-------- SUPPLIED ENTRIES

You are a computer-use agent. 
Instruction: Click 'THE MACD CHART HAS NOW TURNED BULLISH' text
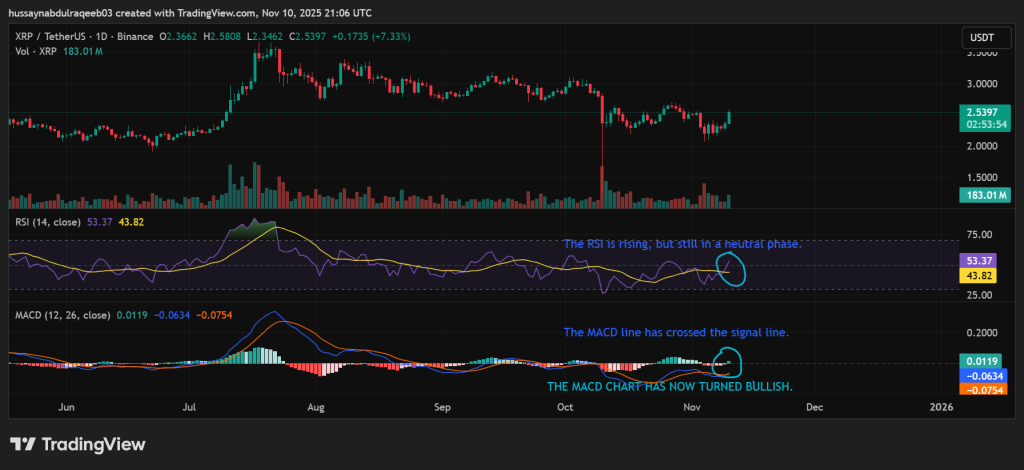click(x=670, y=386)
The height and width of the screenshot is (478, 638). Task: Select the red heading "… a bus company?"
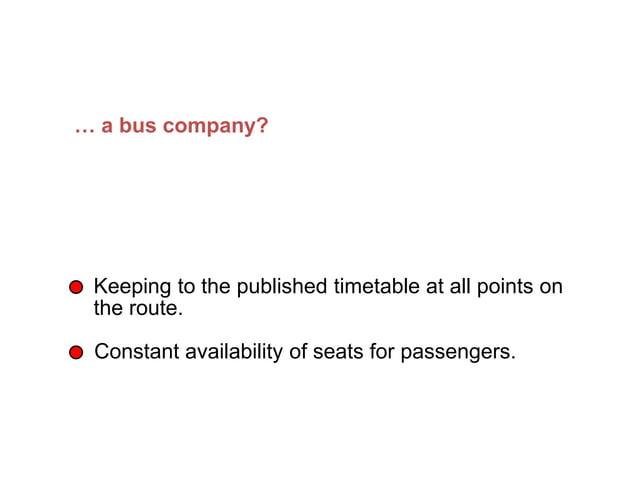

----------------
-------- SUPPLIED ENTRIES

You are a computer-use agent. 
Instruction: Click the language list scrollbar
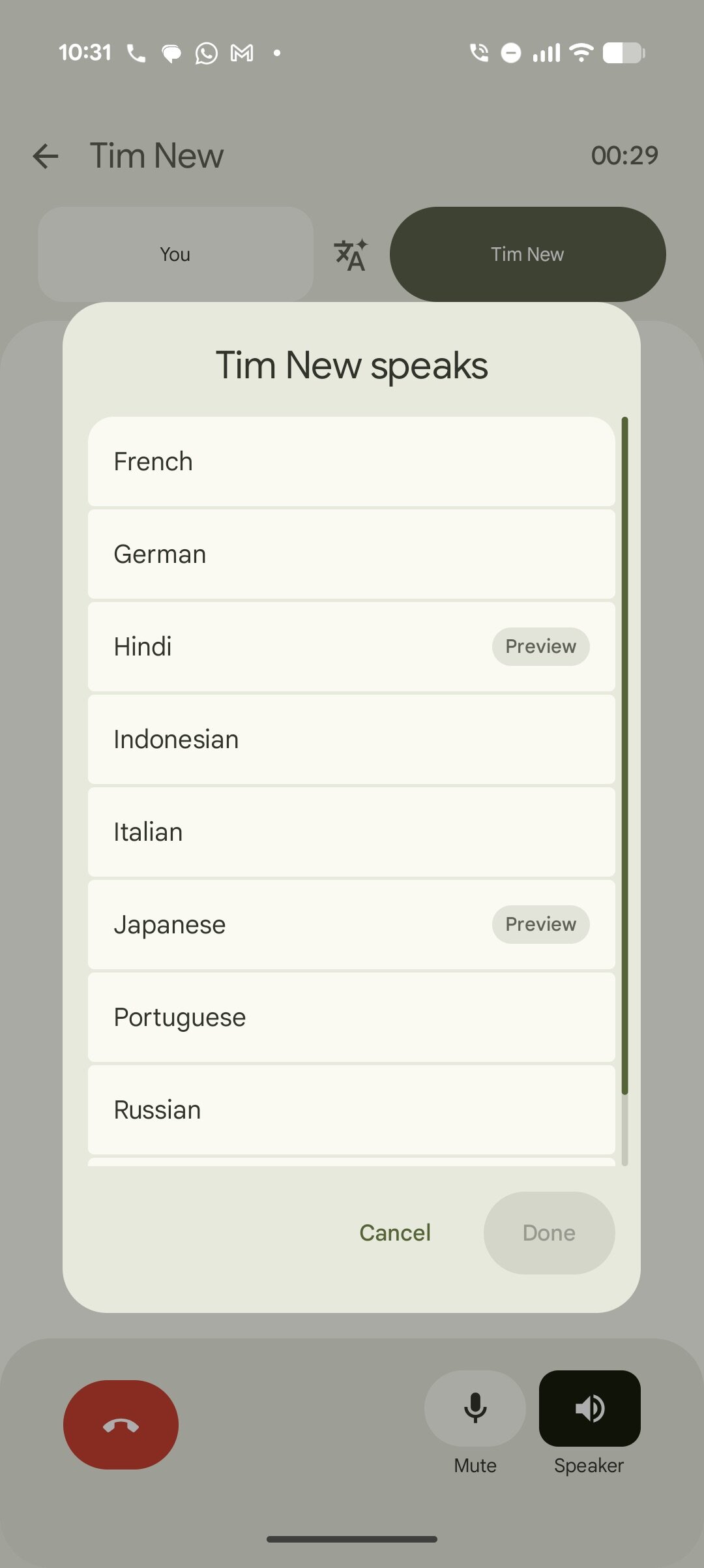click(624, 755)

----------------

**TASK TO CARRY OUT:** Please copy the lines above exactly, starting at the line that holds "Instruction: Click 'THE" and ending at the line that holds "The height and"; include both, but no pictures.

**RESPONSE TO THIS EXERCISE:**
Instruction: Click 'THE MACD CHART HAS NOW TURNED BULLISH' text
click(x=670, y=386)
The height and width of the screenshot is (478, 638). Task: Select the red heading "… a bus company?"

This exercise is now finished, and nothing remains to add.